VINA_LOG_FILE = Path("vina_log_cytochrome_b.txt")

assert VINA_LOG_FILE.exists(), f"Vina log file not found: {VINA_LOG_FILE}"

print(f"--- Contents of {VINA_LOG_FILE} ---")
log_content = VINA_LOG_FILE.read_text()
print(log_content)
print(f"--- End of {VINA_LOG_FILE} ---")

In [None]:
# BREAK, download files
import shutil
import os
from pathlib import Path

def create_zip_archive(output_filename="all_files_archive", source_dir=".", format="zip"):
    """
    Creates a compressed archive of the specified source directory.

    Args:
        output_filename (str): The desired name for the output archive file (without extension).
                               Defaults to "all_files_archive".
        source_dir (str): The path to the directory to archive. Defaults to the current directory ".".
        format (str): The archive format ('zip', 'tar', 'gztar', 'bztar', 'xztar').

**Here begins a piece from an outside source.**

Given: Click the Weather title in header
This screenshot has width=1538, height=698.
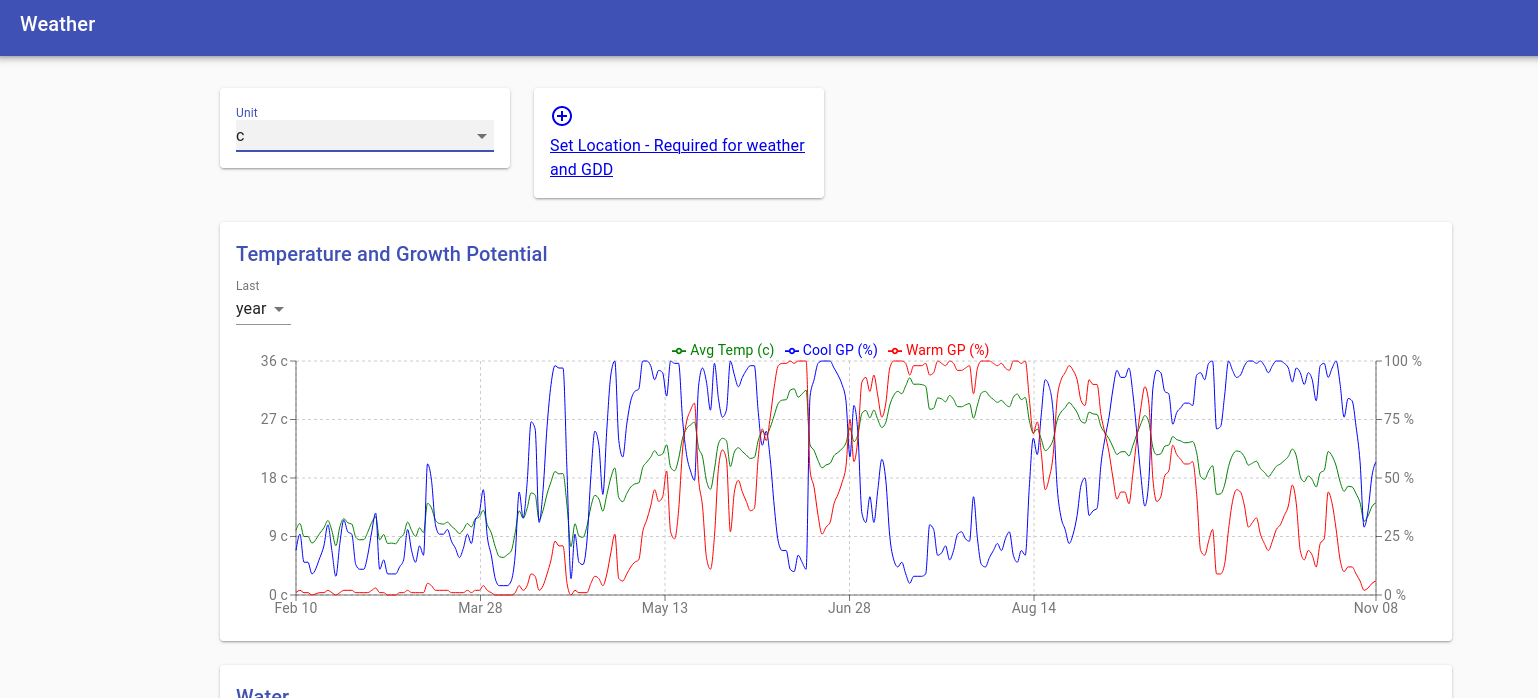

Defaults to 'zip'.

    Returns:
        str: The full path to the created archive file, or None if an error occurs.
    """
    try:
        # Get the absolute path of the source directory
        source_path = Path(source_dir).resolve()
        # Define the base name for the archive (e.g., 'all_files_archive')
        # shutil.make_archive will add the '.zip' extension
        base_name = output_filename
        archive_path = shutil.make_archive(base_name, format, root_dir=source_path)
        print(f"Successfully created archive: {archive_path}")
        print(f"You can now download '{Path(archive_path).name}' from your file browser.")
        return archive_path
    except Exception as e:
        print(f"Error creating archive: {e}")
        return None

# --- Usage ---
# Call the function to create a zip archive of the current working directory
current_directory_name = Path(os.getcwd()).name
archive_name = f"{current_directory_name}_files" # Example: cytochrome-ligand_files.zip
created_archive = create_zip_archive(output_filename=archive_name, source_dir=os.getcwd())

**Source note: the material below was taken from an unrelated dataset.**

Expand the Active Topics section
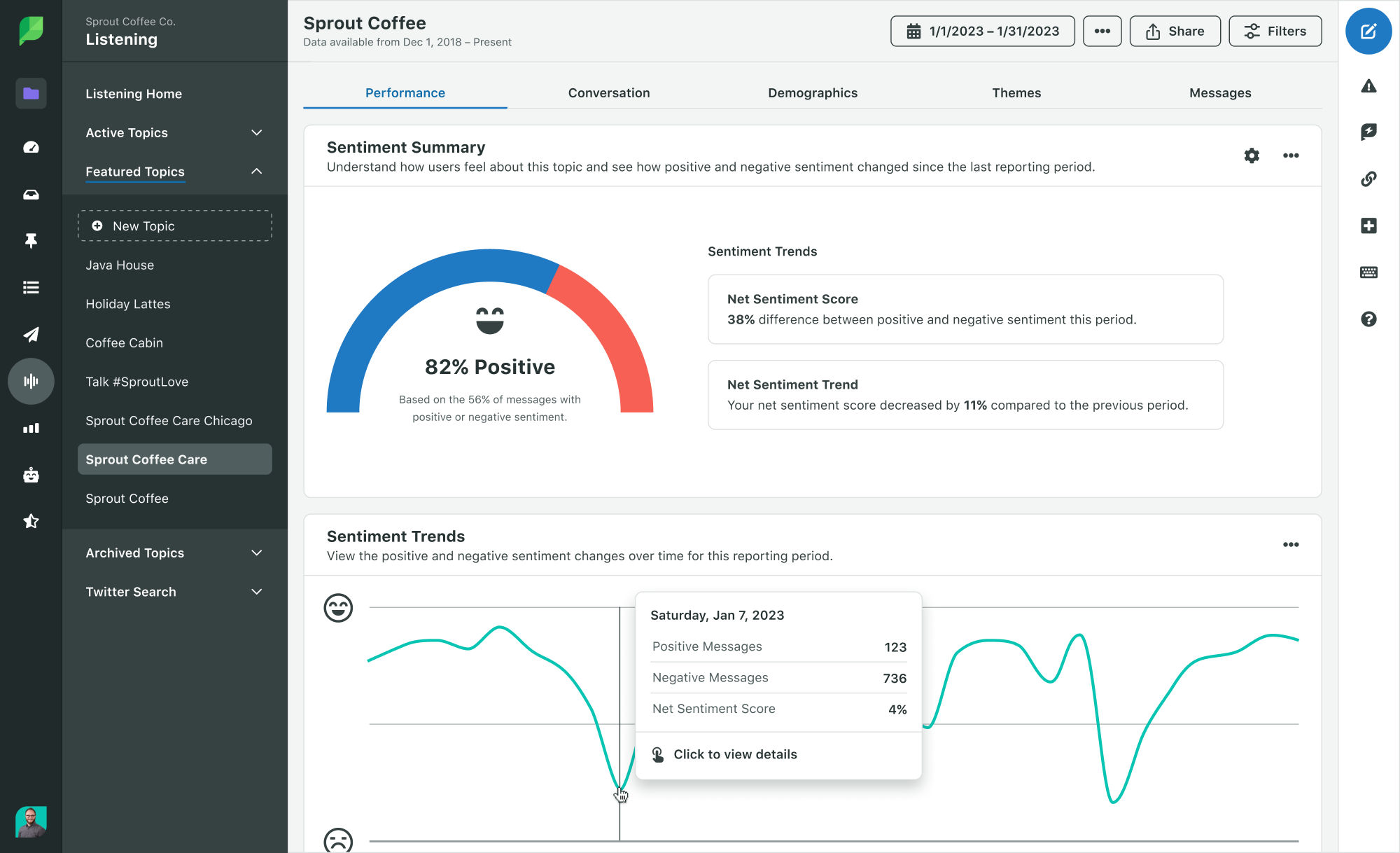(256, 132)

# If you prefer a simpler, fixed name:
# created_archive = create_zip_archive(output_filename="my_project_archive", source_dir=os.getcwd())

In [None]:
# 8) Visualize Best Docked Pose
# Cell 8 — Display the docked pose interactively in the notebook

import py3Dmol
from pathlib import Path

# Define paths to your receptor and docked ligand files
RECEPTOR_PDBQT = Path("receptor.pdbqt")
DOCKED_OUTPUT_PDBQT = Path("docked_azoxystrobin_cytochrome_b.pdbqt")

# Assert that the required files exist
assert RECEPTOR_PDBQT.exists(), f"Receptor PDBQT not found: {RECEPTOR_PDBQT}"
assert DOCKED_OUTPUT_PDBQT.exists(), f"Docked ligand PDBQT not found: {DOCKED_OUTPUT_PDBQT}"

print(f"Visualizing receptor: {RECEPTOR_PDBQT}")
print(f"Visualizing best docked ligand pose from: {DOCKED_OUTPUT_PDBQT}")

# Create a new py3Dmol view
view = py3Dmol.view(width=800, height=600) # Adjust dimensions as needed

# Add the receptor (protein + heme)
with open(RECEPTOR_PDBQT, 'r') as f:
    receptor_data = f.read()
view.addModel(receptor_data, 'pdbqt') # Specify format as 'pdbqt'
view.setStyle({'cartoon': {'color': 'spectrum'}}) # Style protein as a colorful cartoon

# Add the best docked ligand pose (which is the first model)
# We only want the first model from the PDBQT file, which corresponds to the best affinity.
# Split the file content by 'MODEL' to get individual poses and take the first one.
with open(DOCKED_OUTPUT_PDBQT, 'r') as f:
    docked_data_full = f.read()

# Extract the first model (best pose)
# PDBQT files with multiple models are delimited by 'MODEL' and 'ENDMDL'
# The first block after the initial header is usually the first mode.
# A simpler way is often to just load the whole file and py3Dmol will default to first model
# or allow iterating through models if needed. For best pose, loading the whole is fine.

view.addModel(docked_data_full, 'pdbqt') # Add all models, py3Dmol will show the first by default
view.setStyle({ 'model': 1 }, {'stick': {'colorscheme': 'carbon', 'radius': 0.2}}) # Style ligand as stick

# Optionally, zoom to the entire loaded structure
view.zoomTo()

# Enable mouse controls for rotation, pan, zoom
view.enableContextMenu(True)
view.setBackgroundColor('0xeeeeee') # Light grey background

# Render the view
view.show()

print("\nInteractive visualization loaded. You can rotate, pan, and zoom the molecule.")
print("The protein is shown as a cartoon, and the best-scoring azoxystrobin pose as sticks.")